Equine and Comparative Exercise Physiology

Review Article

Genetic influence on East African running success

Robert A Scotta1, Colin Morana1, Richard H Wilsona1, Will H Goodwina2 and Yannis P Pitsiladisa2 c1

a1 International Centre for East African Running Science (ICEARS), Institute of Biomedical & Life Sciences, University of Glasgow, Glasgow, G12 8QQ, UK

a2 Department of Forensic and Investigative Science, University of Central Lancashire, Preston PR1 2HE, UK

Abstract

East African athletes now dominate international distance running events from the 800 m to the marathon. Explanations for their phenomenal success have included optimal environmental conditions for developing distance running performance, psychological advantage and advantageous physiological characteristics. It is well established that genetics plays a role in determining inter-individual differences in exercise performance and adaptation to training stimuli. It is not known, however, to what extent inter-population differences (i.e. between ‘races’ and/or ethnic groups) in exercise performance can be attributed to genetics. There have been considerations that ‘black’ athletes are genetically adapted towards performance, given the concurrent success of athletes of West African ancestry in sprint events. However, the current notion of ‘race’ is not universally accepted, and genetic differences within and between populations are not clearly delineated by geographical or ethnic categorizations. Recent findings from mitochondrial DNA show that the populations from which Ethiopian athletes are drawn have not been isolated populations and are not genetically distinct from other Ethiopians.

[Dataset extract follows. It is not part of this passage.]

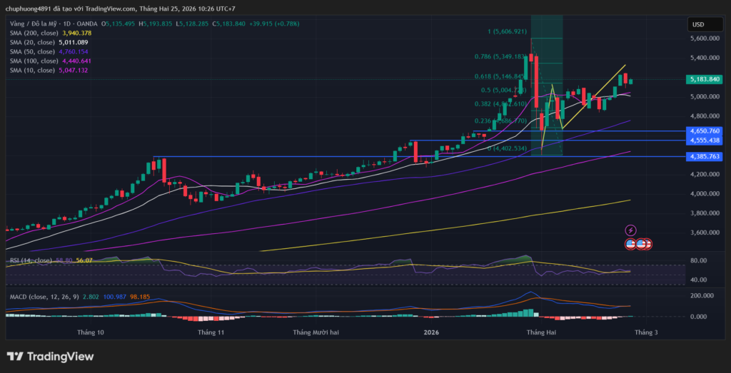Open the USD currency dropdown

pyautogui.click(x=697, y=25)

Y-chromosome analysis of the same population shows concurrent results, although some differences are present between athletes and the general Ethiopian population, suggesting an influence of the Y chromosome on athlete status in Ethiopia. It is concluded that there may be a role for genetics in the success of East African athletes; however, any genetic component to their success is unlikely to be limited to East Africans and is more likely to be found in other populations. At present it is unjustified to implicate a role for genetics in the success of East African runners when no genes have been identified as being important to their performance.